However,the hydrolysis of ATP to AMP and PPi yields considerable more free energy than does the hydrolysis of ATP into ADP and Pi.

That is, the free energy change for the hydrolysis of ATP into AMP and PPi is considerably more negative that that for the hydrolysis of ATP into ADP and Pi and for the hydrolysis of ADP into AMP and Pi.

If we consider the the free energy change for the reaction ATP = AMP + 2 Pi (where, say, the pyrophosphate (PPi) produced by argininosuccinate synthetase is broken down by a pyrophosphatase), then it is the equivalent to the hydrolysis of 2 ATP to ADP and Pi and (more or less) to the hydrolysis of 2 ADP to AMP and Pi.

When dealing with ATP hydrolysis, we must take the 'chemical environment' of the phosphate group into account, not only in determining whether the bond is 'high energy' (in the Lipmann sense) or 'low energy', but also when considering the amount of free energy released by hydrolysis of a 'high energy' linkage: not all pyrophosphate linkages yield the same free energy on hydrolysis.

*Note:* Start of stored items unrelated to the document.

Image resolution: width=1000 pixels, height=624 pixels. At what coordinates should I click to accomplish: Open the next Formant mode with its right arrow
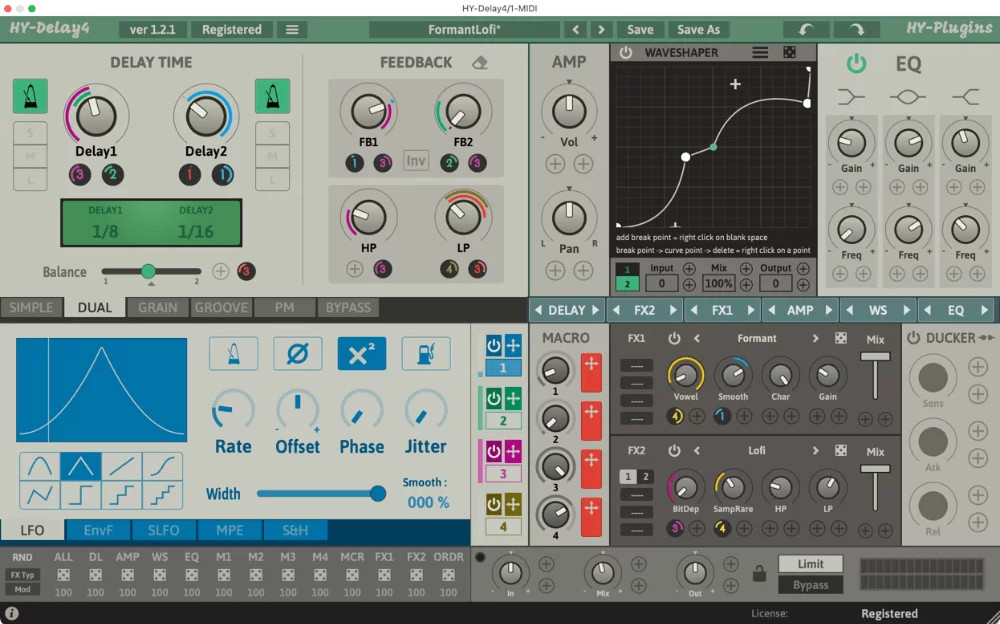(x=818, y=338)
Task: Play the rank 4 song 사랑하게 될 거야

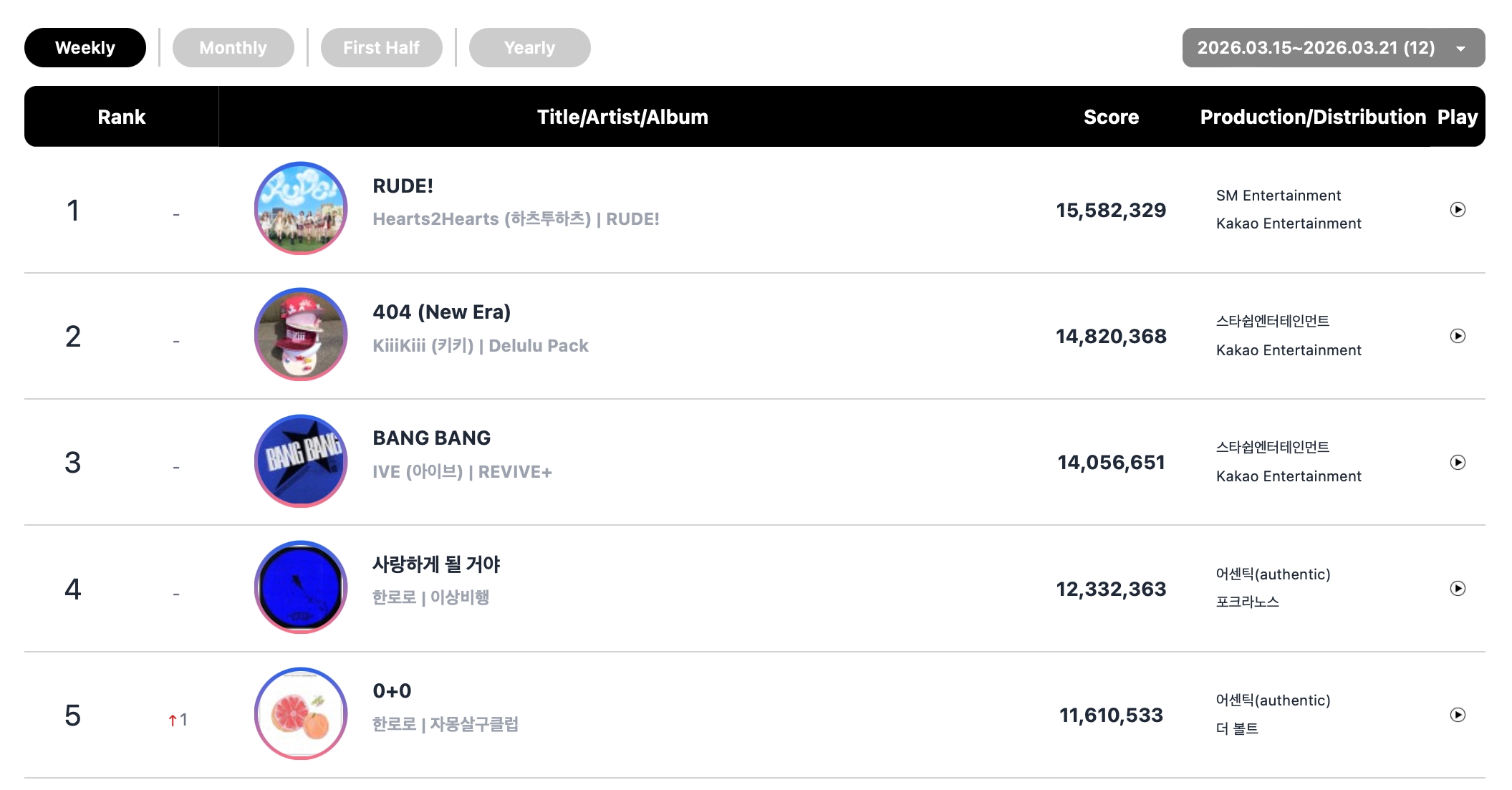Action: pos(1457,589)
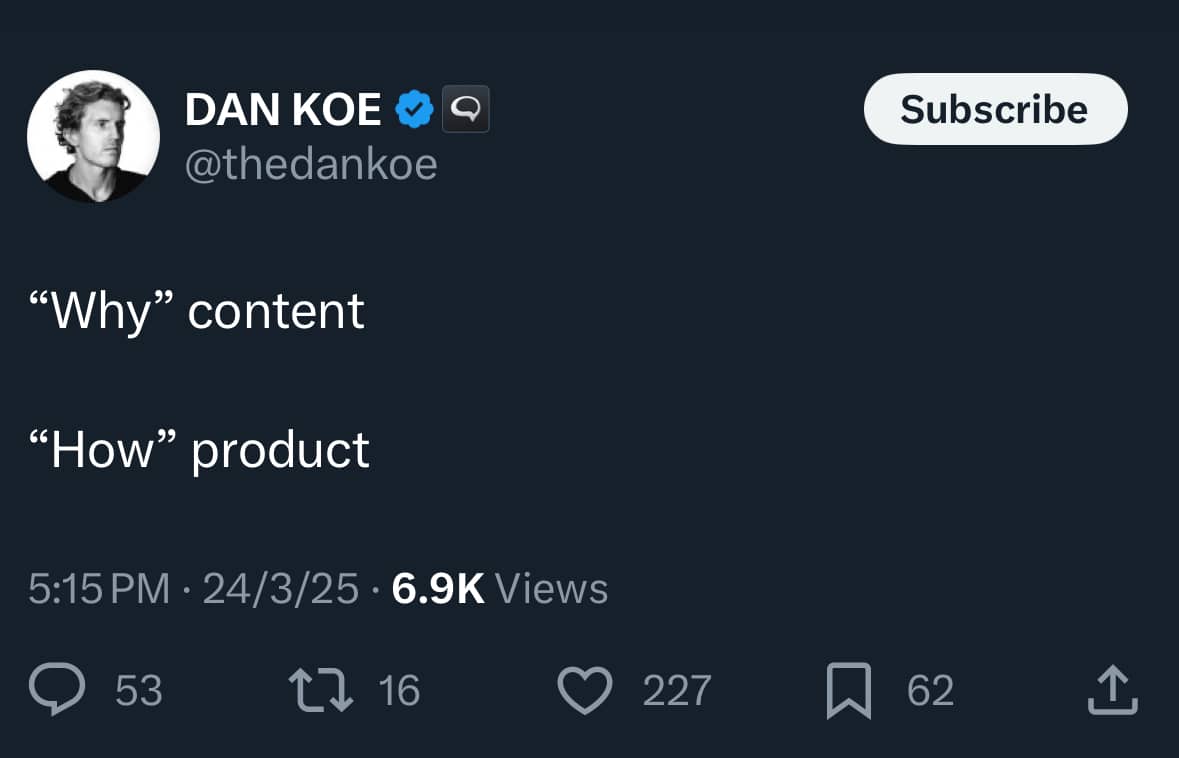Click the blue verified checkmark badge

(x=414, y=109)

  • Cleavage of the 'inner' pyrophosphate linkage in ATP (to give AMP and PPi) 'releases' considerably more free energy than cleavage of this linkage in ADP (to give ADP and Pi).
  • Cleavage of the 'inner' pyrophosphate linkage in ATP (to give AMP and PPi) releases considerable more free energy than the cleavage of the 'outer' pyrophosphate linkage (to give ADP and Pi).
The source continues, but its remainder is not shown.